Jamaican footballer (born 1986)

He's a good, young up-and-coming player. He reads the game very well, he's very strong and gets in his tackles. We just want him to focus and keep his head because we see him as one for the future.
— -Jamaica coach Theodore Whitmore speaking about Dicoy Williams, 16 November 2009

Dicoy Williams (born 7 October 1986, in Kingston) is a Jamaican footballer.

== Playing career==

===Youth and amateur===
Williams started his career in the youth ranks of Jamaica's Santos FC. He also went on to play for the youth teams of Arnett Gardens FC and Harbour View FC.

===Professional===
Williams played at the professional level for Santos FC and Harbour View FC in the top flight Jamaica National Premier League. Williams was a key contributor for Harbour View helping the club capture the league title in 2010. After impressing with Harbour View FC Williams went on trial with Norwegian Division One side Mjøndalen IF during the 2010 season.
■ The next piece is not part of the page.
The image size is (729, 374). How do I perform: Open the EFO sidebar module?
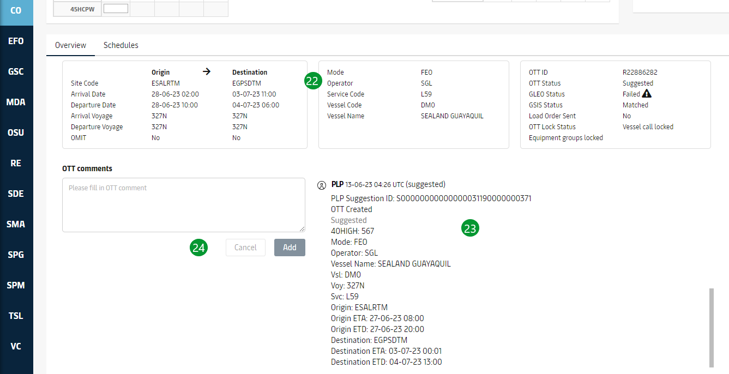(16, 41)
In early March 2011 Williams continued to explore overseas options going on trial with Major League Soccer side Toronto FC. He impressed coach Aron Winter and was signed by Toronto FC on 31 March 2011. Two days later Williams made his debut for Toronto as a second half sub for Nana Attakora in a 1–1 home draw against Chivas USA. On 19 July 2011 Aron Winter confirmed that Williams would miss the remainder of the 2011 season. On 20 June 2012 Williams made his return from injury as a second half sub for Danny Koevermans in a 3–3 away draw to Houston Dynamo.

Williams was released by Toronto on 15 November 2012.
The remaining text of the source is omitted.